[Saved data entries]
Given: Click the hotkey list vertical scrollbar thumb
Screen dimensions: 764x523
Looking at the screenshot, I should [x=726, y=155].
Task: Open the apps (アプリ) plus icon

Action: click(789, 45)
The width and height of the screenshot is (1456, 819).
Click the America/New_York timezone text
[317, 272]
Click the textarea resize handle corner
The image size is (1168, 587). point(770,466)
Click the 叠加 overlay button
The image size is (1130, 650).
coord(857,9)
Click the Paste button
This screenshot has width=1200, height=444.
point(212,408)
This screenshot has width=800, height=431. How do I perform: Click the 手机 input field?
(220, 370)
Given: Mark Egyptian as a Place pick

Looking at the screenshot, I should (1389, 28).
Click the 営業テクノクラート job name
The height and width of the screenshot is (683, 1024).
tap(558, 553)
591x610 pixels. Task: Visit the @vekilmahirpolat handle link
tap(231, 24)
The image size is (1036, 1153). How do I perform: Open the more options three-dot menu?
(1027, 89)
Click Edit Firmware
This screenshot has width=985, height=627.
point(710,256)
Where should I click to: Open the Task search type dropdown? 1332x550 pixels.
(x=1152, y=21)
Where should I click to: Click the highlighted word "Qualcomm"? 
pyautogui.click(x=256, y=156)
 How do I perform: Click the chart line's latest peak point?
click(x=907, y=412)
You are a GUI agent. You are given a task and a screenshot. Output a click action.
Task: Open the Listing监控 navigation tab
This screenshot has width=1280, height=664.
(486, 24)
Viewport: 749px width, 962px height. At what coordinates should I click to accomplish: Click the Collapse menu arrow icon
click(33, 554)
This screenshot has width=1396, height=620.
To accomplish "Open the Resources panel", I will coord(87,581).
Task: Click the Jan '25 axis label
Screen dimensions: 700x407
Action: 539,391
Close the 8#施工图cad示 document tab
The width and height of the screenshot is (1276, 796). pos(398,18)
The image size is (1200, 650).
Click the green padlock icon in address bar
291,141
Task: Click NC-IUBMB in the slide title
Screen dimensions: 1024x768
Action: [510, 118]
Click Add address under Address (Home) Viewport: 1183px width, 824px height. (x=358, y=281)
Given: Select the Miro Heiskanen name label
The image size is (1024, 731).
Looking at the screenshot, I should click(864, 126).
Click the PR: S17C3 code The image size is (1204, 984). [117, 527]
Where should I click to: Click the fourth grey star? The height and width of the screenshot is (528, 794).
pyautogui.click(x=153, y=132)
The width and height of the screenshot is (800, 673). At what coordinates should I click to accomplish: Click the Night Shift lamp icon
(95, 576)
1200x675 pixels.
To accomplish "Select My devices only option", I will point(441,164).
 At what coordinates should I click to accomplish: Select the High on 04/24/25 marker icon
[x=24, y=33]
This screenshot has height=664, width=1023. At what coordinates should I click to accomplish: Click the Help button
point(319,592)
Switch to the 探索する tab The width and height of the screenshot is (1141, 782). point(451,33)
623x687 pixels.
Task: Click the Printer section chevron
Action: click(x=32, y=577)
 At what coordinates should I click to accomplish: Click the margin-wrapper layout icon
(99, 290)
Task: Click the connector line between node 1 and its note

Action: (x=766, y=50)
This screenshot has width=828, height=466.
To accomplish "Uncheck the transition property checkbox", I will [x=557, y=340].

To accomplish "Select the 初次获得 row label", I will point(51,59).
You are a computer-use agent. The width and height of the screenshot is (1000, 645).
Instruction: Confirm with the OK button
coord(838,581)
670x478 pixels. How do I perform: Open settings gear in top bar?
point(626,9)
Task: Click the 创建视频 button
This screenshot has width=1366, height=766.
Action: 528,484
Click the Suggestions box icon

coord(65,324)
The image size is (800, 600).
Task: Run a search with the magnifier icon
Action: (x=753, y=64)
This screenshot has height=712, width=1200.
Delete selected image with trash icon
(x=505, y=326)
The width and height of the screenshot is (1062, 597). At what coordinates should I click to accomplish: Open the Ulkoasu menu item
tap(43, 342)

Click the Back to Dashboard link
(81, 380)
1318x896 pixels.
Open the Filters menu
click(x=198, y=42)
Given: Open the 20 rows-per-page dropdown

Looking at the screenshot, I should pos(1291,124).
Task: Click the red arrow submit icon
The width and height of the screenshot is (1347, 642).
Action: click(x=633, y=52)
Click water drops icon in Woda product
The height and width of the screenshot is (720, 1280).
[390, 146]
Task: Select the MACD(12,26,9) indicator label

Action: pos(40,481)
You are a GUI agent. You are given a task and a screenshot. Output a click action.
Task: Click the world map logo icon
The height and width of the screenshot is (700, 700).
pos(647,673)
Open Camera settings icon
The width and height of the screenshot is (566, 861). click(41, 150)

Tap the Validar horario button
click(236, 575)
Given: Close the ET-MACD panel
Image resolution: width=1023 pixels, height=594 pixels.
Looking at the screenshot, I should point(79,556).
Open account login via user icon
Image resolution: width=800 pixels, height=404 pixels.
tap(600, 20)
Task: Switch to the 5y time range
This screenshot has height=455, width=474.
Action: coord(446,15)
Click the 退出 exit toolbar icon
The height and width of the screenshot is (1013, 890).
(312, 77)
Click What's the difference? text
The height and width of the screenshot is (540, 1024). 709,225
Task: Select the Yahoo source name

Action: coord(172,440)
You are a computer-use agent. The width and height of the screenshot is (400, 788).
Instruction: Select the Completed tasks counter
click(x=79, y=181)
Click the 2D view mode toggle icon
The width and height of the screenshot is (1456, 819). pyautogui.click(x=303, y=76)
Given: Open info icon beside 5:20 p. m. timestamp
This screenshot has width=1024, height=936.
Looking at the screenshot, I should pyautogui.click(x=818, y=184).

● EXERCISE BRIEF: Word for word, restate the entries that appear above.

● ANSWER BELOW:
Given: Click the hotkey list vertical scrollbar thumb
Screen dimensions: 764x523
Looking at the screenshot, I should [x=726, y=155].
Task: Open the apps (アプリ) plus icon

Action: click(789, 45)
The width and height of the screenshot is (1456, 819).
Click the America/New_York timezone text
[317, 272]
Click the textarea resize handle corner
The image size is (1168, 587). point(770,466)
Click the 叠加 overlay button
The image size is (1130, 650).
coord(857,9)
Click the Paste button
This screenshot has width=1200, height=444.
point(212,408)
This screenshot has width=800, height=431. How do I perform: Click the 手机 input field?
(220, 370)
Given: Mark Egyptian as a Place pick

Looking at the screenshot, I should (1389, 28).
Click the 営業テクノクラート job name
The height and width of the screenshot is (683, 1024).
tap(558, 553)
591x610 pixels. Task: Visit the @vekilmahirpolat handle link
tap(231, 24)
The image size is (1036, 1153). How do I perform: Open the more options three-dot menu?
(1027, 89)
Click Edit Firmware
This screenshot has width=985, height=627.
point(710,256)
Where should I click to: Open the Task search type dropdown? 1332x550 pixels.
(x=1152, y=21)
Where should I click to: Click the highlighted word "Qualcomm"? 
pyautogui.click(x=256, y=156)
 How do I perform: Click the chart line's latest peak point?
click(x=907, y=412)
You are a GUI agent. You are given a task and a screenshot. Output a click action.
Task: Open the Listing监控 navigation tab
This screenshot has width=1280, height=664.
(486, 24)
Viewport: 749px width, 962px height. At what coordinates should I click to accomplish: Click the Collapse menu arrow icon
click(33, 554)
This screenshot has width=1396, height=620.
To accomplish "Open the Resources panel", I will coord(87,581).
Task: Click the Jan '25 axis label
Screen dimensions: 700x407
Action: 539,391
Close the 8#施工图cad示 document tab
The width and height of the screenshot is (1276, 796). pos(398,18)
The image size is (1200, 650).
Click the green padlock icon in address bar
291,141
Task: Click NC-IUBMB in the slide title
Screen dimensions: 1024x768
Action: [510, 118]
Click Add address under Address (Home) Viewport: 1183px width, 824px height. (x=358, y=281)
Given: Select the Miro Heiskanen name label
The image size is (1024, 731).
Looking at the screenshot, I should click(864, 126).
Click the PR: S17C3 code The image size is (1204, 984). [117, 527]
Where should I click to: Click the fourth grey star? The height and width of the screenshot is (528, 794).
pyautogui.click(x=153, y=132)
The width and height of the screenshot is (800, 673). At what coordinates should I click to accomplish: Click the Night Shift lamp icon
(95, 576)
1200x675 pixels.
To accomplish "Select My devices only option", I will point(441,164).
 At what coordinates should I click to accomplish: Select the High on 04/24/25 marker icon
[x=24, y=33]
This screenshot has height=664, width=1023. At what coordinates should I click to accomplish: Click the Help button
point(319,592)
Switch to the 探索する tab The width and height of the screenshot is (1141, 782). point(451,33)
623x687 pixels.
Task: Click the Printer section chevron
Action: click(x=32, y=577)
 At what coordinates should I click to accomplish: Click the margin-wrapper layout icon
(99, 290)
Task: Click the connector line between node 1 and its note

Action: (x=766, y=50)
This screenshot has width=828, height=466.
To accomplish "Uncheck the transition property checkbox", I will [x=557, y=340].

To accomplish "Select the 初次获得 row label", I will point(51,59).
You are a computer-use agent. The width and height of the screenshot is (1000, 645).
Instruction: Confirm with the OK button
coord(838,581)
670x478 pixels. How do I perform: Open settings gear in top bar?
point(626,9)
Task: Click the 创建视频 button
This screenshot has width=1366, height=766.
Action: 528,484
Click the Suggestions box icon

coord(65,324)
The image size is (800, 600).
Task: Run a search with the magnifier icon
Action: (x=753, y=64)
This screenshot has height=712, width=1200.
Delete selected image with trash icon
(x=505, y=326)
The width and height of the screenshot is (1062, 597). At what coordinates should I click to accomplish: Open the Ulkoasu menu item
tap(43, 342)

Click the Back to Dashboard link
(81, 380)
1318x896 pixels.
Open the Filters menu
click(x=198, y=42)
Given: Open the 20 rows-per-page dropdown

Looking at the screenshot, I should pos(1291,124).
Task: Click the red arrow submit icon
The width and height of the screenshot is (1347, 642).
Action: click(x=633, y=52)
Click water drops icon in Woda product
The height and width of the screenshot is (720, 1280).
[390, 146]
Task: Select the MACD(12,26,9) indicator label

Action: pos(40,481)
You are a GUI agent. You are given a task and a screenshot. Output a click action.
Task: Click the world map logo icon
The height and width of the screenshot is (700, 700).
pos(647,673)
Open Camera settings icon
The width and height of the screenshot is (566, 861). click(41, 150)

Tap the Validar horario button
click(236, 575)
Given: Close the ET-MACD panel
Image resolution: width=1023 pixels, height=594 pixels.
Looking at the screenshot, I should point(79,556).
Open account login via user icon
Image resolution: width=800 pixels, height=404 pixels.
tap(600, 20)
Task: Switch to the 5y time range
This screenshot has height=455, width=474.
Action: coord(446,15)
Click the 退出 exit toolbar icon
The height and width of the screenshot is (1013, 890).
(312, 77)
Click What's the difference? text
The height and width of the screenshot is (540, 1024). 709,225
Task: Select the Yahoo source name

Action: coord(172,440)
You are a computer-use agent. The width and height of the screenshot is (400, 788).
Instruction: Select the Completed tasks counter
click(x=79, y=181)
Click the 2D view mode toggle icon
The width and height of the screenshot is (1456, 819). pyautogui.click(x=303, y=76)
Given: Open info icon beside 5:20 p. m. timestamp
This screenshot has width=1024, height=936.
Looking at the screenshot, I should pyautogui.click(x=818, y=184).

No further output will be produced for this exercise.